To complete the exercise, write out all the data exactly.

### Records shown
——

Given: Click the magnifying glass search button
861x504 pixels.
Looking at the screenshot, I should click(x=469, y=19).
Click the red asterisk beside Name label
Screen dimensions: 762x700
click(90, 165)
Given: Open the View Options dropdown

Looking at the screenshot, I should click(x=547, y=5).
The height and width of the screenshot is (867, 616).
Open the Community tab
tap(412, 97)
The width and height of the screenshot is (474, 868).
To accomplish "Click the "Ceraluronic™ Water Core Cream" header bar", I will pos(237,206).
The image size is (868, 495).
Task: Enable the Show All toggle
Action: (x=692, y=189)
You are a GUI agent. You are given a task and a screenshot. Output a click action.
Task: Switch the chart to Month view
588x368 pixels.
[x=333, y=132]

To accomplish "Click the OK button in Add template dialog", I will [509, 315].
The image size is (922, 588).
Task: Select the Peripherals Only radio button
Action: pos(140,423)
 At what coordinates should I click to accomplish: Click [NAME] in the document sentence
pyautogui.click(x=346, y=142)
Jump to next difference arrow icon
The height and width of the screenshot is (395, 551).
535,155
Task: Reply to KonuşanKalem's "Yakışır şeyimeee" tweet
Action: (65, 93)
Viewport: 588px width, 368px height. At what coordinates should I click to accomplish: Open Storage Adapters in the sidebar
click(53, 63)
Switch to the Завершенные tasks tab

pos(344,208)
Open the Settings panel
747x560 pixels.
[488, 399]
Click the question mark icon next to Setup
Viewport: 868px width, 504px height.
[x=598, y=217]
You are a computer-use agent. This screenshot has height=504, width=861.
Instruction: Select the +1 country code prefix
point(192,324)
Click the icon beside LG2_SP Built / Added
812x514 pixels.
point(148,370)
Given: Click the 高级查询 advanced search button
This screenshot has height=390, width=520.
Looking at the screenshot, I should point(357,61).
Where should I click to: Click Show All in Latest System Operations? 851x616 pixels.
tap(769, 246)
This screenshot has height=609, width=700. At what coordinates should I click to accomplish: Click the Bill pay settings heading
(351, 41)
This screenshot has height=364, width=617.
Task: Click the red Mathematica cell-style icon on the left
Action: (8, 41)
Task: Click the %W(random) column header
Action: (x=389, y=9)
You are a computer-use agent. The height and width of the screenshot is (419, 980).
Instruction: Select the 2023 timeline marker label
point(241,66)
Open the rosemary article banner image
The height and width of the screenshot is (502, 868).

——

### The answer
Given: Click the magnifying glass search button
861x504 pixels.
Looking at the screenshot, I should click(x=469, y=19).
Click the red asterisk beside Name label
Screen dimensions: 762x700
click(90, 165)
Given: Open the View Options dropdown

Looking at the screenshot, I should click(x=547, y=5).
The height and width of the screenshot is (867, 616).
Open the Community tab
tap(412, 97)
The width and height of the screenshot is (474, 868).
To accomplish "Click the "Ceraluronic™ Water Core Cream" header bar", I will pos(237,206).
The image size is (868, 495).
Task: Enable the Show All toggle
Action: (x=692, y=189)
You are a GUI agent. You are given a task and a screenshot. Output a click action.
Task: Switch the chart to Month view
588x368 pixels.
[x=333, y=132]

To accomplish "Click the OK button in Add template dialog", I will [509, 315].
The image size is (922, 588).
Task: Select the Peripherals Only radio button
Action: pos(140,423)
 At what coordinates should I click to accomplish: Click [NAME] in the document sentence
pyautogui.click(x=346, y=142)
Jump to next difference arrow icon
The height and width of the screenshot is (395, 551).
535,155
Task: Reply to KonuşanKalem's "Yakışır şeyimeee" tweet
Action: (65, 93)
Viewport: 588px width, 368px height. At what coordinates should I click to accomplish: Open Storage Adapters in the sidebar
click(53, 63)
Switch to the Завершенные tasks tab

pos(344,208)
Open the Settings panel
747x560 pixels.
[488, 399]
Click the question mark icon next to Setup
Viewport: 868px width, 504px height.
[x=598, y=217]
You are a computer-use agent. This screenshot has height=504, width=861.
Instruction: Select the +1 country code prefix
point(192,324)
Click the icon beside LG2_SP Built / Added
812x514 pixels.
point(148,370)
Given: Click the 高级查询 advanced search button
This screenshot has height=390, width=520.
Looking at the screenshot, I should point(357,61).
Where should I click to: Click Show All in Latest System Operations? 851x616 pixels.
tap(769, 246)
This screenshot has height=609, width=700. At what coordinates should I click to accomplish: Click the Bill pay settings heading
(351, 41)
This screenshot has height=364, width=617.
Task: Click the red Mathematica cell-style icon on the left
Action: (8, 41)
Task: Click the %W(random) column header
Action: (x=389, y=9)
You are a computer-use agent. The height and width of the screenshot is (419, 980).
Instruction: Select the 2023 timeline marker label
point(241,66)
Open the rosemary article banner image
The height and width of the screenshot is (502, 868).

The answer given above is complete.